Information provided »
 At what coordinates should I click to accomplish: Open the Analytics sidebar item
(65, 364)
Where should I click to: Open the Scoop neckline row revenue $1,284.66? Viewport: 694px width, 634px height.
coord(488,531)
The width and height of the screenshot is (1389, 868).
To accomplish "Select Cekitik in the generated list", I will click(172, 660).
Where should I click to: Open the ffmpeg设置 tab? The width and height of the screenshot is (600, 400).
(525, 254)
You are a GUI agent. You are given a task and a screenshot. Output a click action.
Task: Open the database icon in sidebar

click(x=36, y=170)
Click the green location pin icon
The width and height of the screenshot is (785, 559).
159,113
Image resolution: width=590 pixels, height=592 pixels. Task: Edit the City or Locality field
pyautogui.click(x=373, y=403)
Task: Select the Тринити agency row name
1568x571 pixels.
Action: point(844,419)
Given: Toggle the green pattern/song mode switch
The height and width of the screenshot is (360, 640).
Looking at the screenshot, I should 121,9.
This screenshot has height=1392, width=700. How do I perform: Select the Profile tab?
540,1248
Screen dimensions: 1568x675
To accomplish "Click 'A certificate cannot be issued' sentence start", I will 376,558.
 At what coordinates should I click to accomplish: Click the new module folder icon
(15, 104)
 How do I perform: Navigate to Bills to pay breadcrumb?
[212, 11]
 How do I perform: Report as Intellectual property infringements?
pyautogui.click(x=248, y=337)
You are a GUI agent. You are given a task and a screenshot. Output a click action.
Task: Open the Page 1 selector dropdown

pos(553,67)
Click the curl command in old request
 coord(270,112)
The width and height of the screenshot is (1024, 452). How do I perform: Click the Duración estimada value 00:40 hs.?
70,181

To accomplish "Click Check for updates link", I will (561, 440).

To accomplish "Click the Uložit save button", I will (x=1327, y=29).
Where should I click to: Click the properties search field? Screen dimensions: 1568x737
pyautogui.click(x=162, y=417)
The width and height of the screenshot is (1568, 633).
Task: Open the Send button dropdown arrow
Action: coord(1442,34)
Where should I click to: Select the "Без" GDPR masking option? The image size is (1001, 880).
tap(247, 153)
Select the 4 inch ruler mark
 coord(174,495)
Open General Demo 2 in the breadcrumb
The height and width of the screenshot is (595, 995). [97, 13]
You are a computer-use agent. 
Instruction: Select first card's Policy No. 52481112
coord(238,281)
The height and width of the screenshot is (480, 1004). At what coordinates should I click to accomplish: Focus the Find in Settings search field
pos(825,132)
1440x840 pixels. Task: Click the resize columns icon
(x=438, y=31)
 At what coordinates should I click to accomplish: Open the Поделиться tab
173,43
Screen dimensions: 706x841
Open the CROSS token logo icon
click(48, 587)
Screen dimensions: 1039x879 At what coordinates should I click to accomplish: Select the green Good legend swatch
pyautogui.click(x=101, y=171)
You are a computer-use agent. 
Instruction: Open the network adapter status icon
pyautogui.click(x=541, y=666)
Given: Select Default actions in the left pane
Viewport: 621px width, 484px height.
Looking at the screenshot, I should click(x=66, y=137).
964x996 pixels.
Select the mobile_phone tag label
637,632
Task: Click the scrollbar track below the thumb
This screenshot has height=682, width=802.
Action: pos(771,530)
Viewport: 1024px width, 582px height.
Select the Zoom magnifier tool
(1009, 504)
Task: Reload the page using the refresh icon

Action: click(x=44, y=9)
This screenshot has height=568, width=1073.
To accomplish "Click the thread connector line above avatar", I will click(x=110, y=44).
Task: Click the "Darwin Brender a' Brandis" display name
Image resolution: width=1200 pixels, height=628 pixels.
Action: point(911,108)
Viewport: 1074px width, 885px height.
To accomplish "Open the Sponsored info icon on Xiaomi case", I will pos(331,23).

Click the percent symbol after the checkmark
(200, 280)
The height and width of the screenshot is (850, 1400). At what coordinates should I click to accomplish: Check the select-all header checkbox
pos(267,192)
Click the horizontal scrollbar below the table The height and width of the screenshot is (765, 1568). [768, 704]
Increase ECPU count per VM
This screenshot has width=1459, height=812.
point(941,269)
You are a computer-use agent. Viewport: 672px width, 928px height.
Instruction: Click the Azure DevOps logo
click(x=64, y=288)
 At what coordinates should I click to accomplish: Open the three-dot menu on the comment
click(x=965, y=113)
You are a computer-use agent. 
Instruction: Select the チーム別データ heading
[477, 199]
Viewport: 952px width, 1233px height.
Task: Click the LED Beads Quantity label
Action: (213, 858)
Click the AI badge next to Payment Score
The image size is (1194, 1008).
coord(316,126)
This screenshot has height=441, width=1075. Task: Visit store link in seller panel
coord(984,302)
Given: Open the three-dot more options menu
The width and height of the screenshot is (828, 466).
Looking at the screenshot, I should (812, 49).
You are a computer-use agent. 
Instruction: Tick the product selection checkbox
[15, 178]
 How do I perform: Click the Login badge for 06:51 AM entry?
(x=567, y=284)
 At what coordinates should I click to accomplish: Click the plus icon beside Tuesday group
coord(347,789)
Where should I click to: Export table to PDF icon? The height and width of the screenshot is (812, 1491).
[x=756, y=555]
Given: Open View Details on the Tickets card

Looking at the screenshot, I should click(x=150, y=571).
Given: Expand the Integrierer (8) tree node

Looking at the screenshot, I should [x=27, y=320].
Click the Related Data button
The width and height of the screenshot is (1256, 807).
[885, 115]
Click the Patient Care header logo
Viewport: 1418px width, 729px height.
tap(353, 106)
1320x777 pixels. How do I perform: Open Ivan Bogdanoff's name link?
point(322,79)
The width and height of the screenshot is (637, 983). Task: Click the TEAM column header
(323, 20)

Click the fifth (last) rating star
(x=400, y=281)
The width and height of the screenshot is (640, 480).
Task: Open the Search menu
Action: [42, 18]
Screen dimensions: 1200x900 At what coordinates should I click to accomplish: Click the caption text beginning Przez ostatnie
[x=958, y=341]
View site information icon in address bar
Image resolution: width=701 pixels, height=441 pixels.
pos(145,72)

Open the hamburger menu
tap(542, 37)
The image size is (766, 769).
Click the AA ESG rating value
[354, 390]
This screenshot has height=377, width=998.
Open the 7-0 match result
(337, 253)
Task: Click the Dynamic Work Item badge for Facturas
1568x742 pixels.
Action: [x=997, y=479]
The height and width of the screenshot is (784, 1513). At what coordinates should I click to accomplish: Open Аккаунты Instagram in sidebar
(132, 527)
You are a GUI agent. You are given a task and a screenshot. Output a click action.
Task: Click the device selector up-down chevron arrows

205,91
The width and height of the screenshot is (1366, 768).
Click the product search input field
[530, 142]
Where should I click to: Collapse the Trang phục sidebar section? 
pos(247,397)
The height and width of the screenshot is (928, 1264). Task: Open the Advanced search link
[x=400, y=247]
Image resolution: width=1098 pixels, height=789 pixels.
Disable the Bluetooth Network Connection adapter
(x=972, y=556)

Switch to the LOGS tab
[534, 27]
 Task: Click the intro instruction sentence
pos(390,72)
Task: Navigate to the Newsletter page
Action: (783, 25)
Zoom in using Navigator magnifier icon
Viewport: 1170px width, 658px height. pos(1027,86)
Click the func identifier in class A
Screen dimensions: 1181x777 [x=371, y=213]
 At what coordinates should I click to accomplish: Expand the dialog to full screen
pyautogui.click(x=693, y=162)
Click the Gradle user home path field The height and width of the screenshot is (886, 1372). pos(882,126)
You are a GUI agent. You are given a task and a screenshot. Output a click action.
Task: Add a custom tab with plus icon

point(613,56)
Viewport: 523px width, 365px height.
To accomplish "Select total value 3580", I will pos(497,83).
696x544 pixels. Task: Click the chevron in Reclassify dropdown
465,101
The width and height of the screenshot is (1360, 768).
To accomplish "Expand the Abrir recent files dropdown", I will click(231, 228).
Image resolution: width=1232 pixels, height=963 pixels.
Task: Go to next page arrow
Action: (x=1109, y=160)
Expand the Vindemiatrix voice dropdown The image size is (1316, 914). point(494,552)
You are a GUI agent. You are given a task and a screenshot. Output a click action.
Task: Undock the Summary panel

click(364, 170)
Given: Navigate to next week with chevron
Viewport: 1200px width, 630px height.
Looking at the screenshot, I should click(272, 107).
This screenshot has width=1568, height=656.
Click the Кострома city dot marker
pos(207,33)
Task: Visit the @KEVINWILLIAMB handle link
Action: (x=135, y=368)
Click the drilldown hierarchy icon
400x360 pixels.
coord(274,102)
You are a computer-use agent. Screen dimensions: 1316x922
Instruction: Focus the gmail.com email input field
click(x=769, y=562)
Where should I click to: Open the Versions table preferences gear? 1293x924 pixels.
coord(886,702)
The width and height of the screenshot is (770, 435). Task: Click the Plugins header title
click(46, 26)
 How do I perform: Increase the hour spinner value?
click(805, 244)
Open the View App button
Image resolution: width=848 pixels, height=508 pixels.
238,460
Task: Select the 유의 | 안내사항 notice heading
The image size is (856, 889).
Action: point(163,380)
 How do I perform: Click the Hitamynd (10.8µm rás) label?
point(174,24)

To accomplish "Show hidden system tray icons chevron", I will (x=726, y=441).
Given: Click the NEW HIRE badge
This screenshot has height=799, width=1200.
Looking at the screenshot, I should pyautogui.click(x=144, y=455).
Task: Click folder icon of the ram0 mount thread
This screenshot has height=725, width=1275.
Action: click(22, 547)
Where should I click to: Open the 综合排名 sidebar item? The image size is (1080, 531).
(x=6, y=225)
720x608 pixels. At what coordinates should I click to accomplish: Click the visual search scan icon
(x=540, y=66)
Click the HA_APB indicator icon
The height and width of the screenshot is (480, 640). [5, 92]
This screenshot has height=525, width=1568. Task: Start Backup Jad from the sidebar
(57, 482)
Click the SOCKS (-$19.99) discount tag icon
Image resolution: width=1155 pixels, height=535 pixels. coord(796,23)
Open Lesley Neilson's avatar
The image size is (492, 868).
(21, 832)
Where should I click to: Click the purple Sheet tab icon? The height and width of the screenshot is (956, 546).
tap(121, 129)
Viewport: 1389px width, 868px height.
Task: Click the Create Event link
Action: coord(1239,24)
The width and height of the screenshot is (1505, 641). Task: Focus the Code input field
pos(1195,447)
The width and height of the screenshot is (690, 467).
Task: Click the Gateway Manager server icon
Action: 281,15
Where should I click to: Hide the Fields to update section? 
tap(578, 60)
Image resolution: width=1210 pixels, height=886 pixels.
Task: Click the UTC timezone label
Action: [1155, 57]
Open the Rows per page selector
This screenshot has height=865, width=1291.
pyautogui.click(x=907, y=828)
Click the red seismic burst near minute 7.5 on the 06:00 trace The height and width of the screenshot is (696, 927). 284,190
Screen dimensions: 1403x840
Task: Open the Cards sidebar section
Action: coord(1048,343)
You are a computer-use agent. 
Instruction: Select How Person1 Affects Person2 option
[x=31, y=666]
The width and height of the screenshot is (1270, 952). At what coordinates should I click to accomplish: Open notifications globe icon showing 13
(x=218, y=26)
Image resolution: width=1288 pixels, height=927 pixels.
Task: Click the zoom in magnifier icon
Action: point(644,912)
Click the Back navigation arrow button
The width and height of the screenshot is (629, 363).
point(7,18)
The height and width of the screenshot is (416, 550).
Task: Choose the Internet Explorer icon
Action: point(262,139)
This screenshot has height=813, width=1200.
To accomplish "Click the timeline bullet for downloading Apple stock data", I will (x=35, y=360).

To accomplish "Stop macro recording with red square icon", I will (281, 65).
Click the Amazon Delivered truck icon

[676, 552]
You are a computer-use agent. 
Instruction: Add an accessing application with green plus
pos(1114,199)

Stated problem » Replace "sidebar" with "side panel" in the lines starting at the one containing "Task: Click the Dynamic" and ending at the one containing "Action: (783, 25)", and give those lines again with nothing else changed.

Solution for this problem »
Task: Click the Dynamic Work Item badge for Facturas
1568x742 pixels.
Action: [x=997, y=479]
The height and width of the screenshot is (784, 1513). At what coordinates should I click to accomplish: Open Аккаунты Instagram in side panel
(132, 527)
You are a GUI agent. You are given a task and a screenshot. Output a click action.
Task: Click the device selector up-down chevron arrows

205,91
The width and height of the screenshot is (1366, 768).
Click the product search input field
[530, 142]
Where should I click to: Collapse the Trang phục side panel section? 
pos(247,397)
The height and width of the screenshot is (928, 1264). Task: Open the Advanced search link
[x=400, y=247]
Image resolution: width=1098 pixels, height=789 pixels.
Disable the Bluetooth Network Connection adapter
(x=972, y=556)

Switch to the LOGS tab
[534, 27]
 Task: Click the intro instruction sentence
pos(390,72)
Task: Navigate to the Newsletter page
Action: (783, 25)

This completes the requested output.